Television broadcasters have long fought monumental legal battles with certain public establishments over performance rights fees. Bar owners have always lost. Times have changed, somewhat. In many countries sports bars are closed due to coronavirus distancing regulations. Where still allowed to serve their customers, football fans in particular, these establishments face a new dilemma: no football on TV.
In Germany at least, pay TV operator Sky feels the sports bar owners pain. Until the Bundesliga matches return to the airwaves, the monthly rights fee, typically a percentage of the beer sales, has been suspended. In a letter to the bar owners, reported by Frankfurter Allgemeine Zeitung (FAZ - April 8), Sky is suspending rights payments "retroactively from 14 March 2020 until we can again deliver an adequate live sports TV program.” (See more about sports rights here)
Sky Deutschland is a subsidiary of US-based telecom Comcast and offers satellite-distributed television channels in Germany, Austria, Switzerland, Luxembourg and Liechtenstein. In 2016 Sky UK was awarded legal fees but not damages in a lawsuit against Dublin, Ireland bar Joxer Daly’s for showing English Premier League matches without paying the appropriate license fee. At the time of that lawsuit Sky UK - a well as Sky Deutschland - were owned by 21st Century Fox, principally controlled by the Murdoch family.
Leveraging reader access has always been an important part of the publishing business. In ancient times access to a newspaper or magazine came with a charge, either from subscriptions or newsstand sales. Even after advertising revenues overtook those sources, publishers had every incentive to maintain subscriptions. Every publisher learned that readers paying even a small bit felt more attached to the brands than those who did not. Within a few years the joy of online publishing led to the black hole of print advertising. Digital transition was only a pause.
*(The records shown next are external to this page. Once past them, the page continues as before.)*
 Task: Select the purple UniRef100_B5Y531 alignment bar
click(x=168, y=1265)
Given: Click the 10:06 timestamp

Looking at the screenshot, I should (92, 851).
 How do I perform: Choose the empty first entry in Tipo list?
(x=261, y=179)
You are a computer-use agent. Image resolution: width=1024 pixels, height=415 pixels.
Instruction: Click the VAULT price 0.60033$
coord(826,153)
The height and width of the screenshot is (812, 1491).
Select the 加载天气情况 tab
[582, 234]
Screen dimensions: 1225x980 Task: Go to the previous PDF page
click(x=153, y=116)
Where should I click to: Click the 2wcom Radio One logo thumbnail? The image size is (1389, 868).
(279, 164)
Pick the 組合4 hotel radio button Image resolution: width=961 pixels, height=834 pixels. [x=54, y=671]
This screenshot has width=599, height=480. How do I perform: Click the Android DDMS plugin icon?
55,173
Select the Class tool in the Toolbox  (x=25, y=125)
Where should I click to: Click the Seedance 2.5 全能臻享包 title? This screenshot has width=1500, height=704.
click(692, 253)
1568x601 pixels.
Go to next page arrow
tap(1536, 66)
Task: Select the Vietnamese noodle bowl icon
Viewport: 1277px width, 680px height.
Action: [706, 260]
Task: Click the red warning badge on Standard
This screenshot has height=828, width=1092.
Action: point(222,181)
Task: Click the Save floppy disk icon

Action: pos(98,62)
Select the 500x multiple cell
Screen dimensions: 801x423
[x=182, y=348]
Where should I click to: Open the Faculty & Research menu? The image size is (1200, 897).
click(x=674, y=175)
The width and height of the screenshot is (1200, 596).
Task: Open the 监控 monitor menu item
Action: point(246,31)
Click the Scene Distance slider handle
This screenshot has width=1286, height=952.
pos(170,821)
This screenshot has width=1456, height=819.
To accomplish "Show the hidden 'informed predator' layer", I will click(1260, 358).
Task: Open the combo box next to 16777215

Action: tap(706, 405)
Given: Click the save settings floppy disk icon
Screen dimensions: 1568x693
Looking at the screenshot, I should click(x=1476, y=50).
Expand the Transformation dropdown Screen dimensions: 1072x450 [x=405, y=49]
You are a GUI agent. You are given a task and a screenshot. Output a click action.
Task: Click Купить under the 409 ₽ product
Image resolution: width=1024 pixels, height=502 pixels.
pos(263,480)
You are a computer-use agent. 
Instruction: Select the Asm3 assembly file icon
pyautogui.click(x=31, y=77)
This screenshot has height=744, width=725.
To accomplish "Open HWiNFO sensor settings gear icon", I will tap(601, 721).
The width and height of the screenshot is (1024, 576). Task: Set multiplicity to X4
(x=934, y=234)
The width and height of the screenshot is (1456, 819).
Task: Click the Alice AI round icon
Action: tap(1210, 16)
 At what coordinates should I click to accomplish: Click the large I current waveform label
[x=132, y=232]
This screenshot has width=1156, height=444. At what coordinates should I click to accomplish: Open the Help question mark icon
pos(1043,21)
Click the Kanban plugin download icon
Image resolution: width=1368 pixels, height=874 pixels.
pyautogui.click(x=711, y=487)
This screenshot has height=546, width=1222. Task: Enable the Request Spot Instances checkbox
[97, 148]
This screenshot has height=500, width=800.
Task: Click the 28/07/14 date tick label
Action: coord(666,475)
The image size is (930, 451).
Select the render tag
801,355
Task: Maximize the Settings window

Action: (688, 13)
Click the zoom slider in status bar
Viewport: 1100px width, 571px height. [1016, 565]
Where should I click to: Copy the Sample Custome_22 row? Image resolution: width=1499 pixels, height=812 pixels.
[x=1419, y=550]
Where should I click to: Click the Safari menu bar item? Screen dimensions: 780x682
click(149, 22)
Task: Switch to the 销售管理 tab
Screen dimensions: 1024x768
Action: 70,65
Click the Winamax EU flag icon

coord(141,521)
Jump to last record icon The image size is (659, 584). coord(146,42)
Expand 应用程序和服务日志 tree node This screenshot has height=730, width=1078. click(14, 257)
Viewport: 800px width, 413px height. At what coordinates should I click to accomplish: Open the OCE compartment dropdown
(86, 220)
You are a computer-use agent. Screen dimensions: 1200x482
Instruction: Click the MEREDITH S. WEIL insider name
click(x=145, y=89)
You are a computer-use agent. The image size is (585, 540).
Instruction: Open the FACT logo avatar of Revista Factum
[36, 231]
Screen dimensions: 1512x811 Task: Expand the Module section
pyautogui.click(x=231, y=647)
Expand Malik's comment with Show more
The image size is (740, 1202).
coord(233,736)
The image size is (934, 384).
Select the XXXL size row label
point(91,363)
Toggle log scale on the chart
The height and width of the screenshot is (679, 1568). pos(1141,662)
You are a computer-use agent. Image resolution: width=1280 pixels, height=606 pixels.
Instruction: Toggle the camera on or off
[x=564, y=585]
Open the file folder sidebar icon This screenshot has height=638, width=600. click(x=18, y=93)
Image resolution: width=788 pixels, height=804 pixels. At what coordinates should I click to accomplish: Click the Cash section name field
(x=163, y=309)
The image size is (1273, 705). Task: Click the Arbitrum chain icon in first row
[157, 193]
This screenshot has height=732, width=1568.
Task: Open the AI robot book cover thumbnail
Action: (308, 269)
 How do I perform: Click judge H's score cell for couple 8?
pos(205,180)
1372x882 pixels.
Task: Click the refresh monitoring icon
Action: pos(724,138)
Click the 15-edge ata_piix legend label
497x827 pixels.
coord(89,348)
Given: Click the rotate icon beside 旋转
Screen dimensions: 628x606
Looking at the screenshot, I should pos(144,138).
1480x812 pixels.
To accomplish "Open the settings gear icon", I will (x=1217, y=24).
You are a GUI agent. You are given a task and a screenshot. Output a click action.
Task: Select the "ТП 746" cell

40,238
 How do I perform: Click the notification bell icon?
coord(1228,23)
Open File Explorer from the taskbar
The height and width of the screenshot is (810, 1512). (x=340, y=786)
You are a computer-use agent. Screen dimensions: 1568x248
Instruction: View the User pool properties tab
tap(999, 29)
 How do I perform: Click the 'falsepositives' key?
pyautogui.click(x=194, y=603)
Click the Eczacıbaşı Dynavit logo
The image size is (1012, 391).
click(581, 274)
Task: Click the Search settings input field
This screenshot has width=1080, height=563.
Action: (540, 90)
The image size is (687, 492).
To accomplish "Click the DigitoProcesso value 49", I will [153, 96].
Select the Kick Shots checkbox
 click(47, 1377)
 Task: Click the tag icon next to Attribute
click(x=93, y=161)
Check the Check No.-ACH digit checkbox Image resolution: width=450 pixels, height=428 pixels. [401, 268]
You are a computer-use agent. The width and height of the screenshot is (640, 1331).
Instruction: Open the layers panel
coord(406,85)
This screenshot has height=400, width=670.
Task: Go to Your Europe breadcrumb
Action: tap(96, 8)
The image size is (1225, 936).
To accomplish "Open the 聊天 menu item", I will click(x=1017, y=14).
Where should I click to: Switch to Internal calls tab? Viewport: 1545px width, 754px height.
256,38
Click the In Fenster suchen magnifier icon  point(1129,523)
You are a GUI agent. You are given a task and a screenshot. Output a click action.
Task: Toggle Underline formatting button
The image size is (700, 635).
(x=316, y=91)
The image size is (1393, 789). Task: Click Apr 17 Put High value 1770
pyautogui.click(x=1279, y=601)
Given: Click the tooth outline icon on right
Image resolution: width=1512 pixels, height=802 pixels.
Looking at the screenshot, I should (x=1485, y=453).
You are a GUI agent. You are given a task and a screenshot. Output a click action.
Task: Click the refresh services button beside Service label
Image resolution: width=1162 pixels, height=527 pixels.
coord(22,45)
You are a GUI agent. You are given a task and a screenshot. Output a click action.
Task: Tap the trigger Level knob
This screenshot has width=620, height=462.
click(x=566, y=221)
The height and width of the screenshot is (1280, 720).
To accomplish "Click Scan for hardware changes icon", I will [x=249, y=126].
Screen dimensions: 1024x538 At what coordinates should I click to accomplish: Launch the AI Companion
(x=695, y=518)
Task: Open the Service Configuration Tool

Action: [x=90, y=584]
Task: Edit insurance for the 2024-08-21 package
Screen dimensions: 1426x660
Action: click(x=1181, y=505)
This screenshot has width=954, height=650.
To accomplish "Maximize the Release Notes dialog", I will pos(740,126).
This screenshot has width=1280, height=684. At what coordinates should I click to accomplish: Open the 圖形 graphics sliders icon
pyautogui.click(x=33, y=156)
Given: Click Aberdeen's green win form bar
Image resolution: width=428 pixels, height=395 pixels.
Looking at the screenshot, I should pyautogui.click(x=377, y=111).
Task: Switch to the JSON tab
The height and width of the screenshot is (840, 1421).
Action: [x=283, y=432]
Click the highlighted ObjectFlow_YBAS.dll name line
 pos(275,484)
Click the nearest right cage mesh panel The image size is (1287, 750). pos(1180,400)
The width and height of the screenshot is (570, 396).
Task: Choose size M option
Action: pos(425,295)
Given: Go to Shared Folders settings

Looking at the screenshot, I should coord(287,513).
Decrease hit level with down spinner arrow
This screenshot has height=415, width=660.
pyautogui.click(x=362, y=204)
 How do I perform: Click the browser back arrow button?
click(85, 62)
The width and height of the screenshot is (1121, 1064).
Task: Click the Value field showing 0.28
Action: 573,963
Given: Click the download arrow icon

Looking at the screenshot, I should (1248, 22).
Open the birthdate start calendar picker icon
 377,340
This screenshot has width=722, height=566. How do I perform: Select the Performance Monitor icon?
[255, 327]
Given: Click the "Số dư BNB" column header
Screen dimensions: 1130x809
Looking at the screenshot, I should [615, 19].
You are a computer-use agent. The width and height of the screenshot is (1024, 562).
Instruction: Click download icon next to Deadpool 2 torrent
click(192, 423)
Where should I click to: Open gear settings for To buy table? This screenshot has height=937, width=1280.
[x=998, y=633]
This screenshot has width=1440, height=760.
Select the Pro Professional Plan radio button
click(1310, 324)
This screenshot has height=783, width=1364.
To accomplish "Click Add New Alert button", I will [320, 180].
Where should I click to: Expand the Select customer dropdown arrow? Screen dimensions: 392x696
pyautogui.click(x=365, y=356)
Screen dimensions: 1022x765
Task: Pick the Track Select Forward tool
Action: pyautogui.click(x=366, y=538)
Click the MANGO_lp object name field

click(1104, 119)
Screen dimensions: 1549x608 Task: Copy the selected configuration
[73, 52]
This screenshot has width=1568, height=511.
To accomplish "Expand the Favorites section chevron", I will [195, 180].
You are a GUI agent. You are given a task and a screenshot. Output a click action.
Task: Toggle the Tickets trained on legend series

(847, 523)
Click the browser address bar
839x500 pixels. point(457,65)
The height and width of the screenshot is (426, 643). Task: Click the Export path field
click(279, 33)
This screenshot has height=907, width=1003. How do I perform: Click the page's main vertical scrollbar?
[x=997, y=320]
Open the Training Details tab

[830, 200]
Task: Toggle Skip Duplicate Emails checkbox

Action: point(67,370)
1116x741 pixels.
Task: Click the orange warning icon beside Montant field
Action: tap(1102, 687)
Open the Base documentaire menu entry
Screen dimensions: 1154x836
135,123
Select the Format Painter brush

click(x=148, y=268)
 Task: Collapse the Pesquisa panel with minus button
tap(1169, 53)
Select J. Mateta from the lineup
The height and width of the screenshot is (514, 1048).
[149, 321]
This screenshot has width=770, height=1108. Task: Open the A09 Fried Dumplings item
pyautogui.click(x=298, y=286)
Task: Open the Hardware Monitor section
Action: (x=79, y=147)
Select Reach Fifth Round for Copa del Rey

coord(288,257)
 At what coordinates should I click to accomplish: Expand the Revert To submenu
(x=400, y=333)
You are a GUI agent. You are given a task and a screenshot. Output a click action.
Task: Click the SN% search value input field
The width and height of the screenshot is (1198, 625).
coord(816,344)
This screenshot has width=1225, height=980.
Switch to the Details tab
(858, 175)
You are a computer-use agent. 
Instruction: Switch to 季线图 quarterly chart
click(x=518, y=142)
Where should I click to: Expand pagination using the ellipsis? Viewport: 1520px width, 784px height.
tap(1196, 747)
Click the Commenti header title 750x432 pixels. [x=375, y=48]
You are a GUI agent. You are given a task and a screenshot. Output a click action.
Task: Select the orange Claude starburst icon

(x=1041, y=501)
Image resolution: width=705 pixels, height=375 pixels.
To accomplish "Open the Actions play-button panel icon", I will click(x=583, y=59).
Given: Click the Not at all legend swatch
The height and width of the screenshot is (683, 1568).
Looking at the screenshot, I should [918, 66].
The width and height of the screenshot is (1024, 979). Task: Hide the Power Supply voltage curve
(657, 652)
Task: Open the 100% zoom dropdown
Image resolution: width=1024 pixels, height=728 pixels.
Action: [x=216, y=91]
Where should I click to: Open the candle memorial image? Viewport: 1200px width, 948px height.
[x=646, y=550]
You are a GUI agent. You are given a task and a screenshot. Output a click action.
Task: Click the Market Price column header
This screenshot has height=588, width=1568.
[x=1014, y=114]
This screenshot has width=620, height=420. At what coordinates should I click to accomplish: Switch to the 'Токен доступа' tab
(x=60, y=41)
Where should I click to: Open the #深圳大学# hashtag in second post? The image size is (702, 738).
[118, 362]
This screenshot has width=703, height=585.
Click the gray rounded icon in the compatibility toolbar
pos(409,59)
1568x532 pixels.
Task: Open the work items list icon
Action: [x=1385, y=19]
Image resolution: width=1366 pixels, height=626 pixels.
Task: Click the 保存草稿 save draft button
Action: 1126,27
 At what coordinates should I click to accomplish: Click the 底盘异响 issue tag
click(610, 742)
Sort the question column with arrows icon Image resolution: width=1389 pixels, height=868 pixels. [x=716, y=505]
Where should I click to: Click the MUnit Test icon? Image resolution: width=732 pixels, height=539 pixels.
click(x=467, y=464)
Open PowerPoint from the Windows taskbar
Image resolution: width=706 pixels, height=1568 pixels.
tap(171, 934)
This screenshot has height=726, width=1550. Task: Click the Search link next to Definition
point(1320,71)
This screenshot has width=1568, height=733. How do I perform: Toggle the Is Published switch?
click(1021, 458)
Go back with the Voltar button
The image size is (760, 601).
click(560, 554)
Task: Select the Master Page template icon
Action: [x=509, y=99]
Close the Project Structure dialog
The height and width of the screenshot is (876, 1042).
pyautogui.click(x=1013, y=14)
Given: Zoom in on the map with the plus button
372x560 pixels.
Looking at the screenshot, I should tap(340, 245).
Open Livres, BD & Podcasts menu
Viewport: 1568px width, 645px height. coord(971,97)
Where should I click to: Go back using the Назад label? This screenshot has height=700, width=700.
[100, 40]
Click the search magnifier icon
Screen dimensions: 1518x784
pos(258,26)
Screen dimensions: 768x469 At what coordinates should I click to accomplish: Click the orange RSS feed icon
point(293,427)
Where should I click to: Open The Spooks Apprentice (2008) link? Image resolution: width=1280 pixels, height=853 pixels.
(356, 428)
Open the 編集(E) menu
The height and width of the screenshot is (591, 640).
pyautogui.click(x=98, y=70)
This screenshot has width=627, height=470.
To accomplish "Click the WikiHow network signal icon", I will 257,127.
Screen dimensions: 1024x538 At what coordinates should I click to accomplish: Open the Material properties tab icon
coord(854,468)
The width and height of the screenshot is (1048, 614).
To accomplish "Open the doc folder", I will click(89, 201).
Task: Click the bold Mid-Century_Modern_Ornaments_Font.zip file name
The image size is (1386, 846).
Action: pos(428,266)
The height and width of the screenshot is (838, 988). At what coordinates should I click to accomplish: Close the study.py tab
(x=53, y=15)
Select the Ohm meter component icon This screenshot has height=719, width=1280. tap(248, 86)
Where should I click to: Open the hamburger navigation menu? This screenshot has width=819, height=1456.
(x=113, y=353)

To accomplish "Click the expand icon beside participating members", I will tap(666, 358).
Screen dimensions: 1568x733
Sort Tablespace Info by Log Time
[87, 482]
Highly respected and award-winning US publisher McClatchy Company dropped paywalls for coronavirus-related material on its news sites in March, reported Mediapost (March 23). Many publishers around the world did the same. Allowing new readers into the garden, goes the business theory, is good marketing.
“We see this as an important part of our public-service mission,” wrote chief executive Craig Forman in an op-ed (March 20) appearing across all the company’s titles. “In times of crisis, news can be as important as the most basic utility, and we will stand shoulder to shoulder with vital community organizations and services to do our part.” (See more about paywalls here)
But the experiment in good citizenship was short lived. The paywalls are back up, reported Sara Fischer for Axios (March 31). “With a lower paywall, we’re missing opportunities to convert drive-by readers into subscribers,” explained McClatchy VP/News Kristin Roberts in a note to staff. “Since our coronavirus coverage began, 13% of views were by people who would have been stopped by the paywall if it had been up. If we converted even a tiny fraction of those people, we would have generated more in subscription revenue than we are earning on the per-pageview (advertising) revenue.”
"So much has been done up to this point to set ourselves up to be in a place to not topple over when the first wind blows,” added Ms Roberts. McClatchy and its 54 subsidiaries filed for Chapter 11 bankruptcy in February to protect itself from creditors, including pension plans. The 30 newsrooms continue working.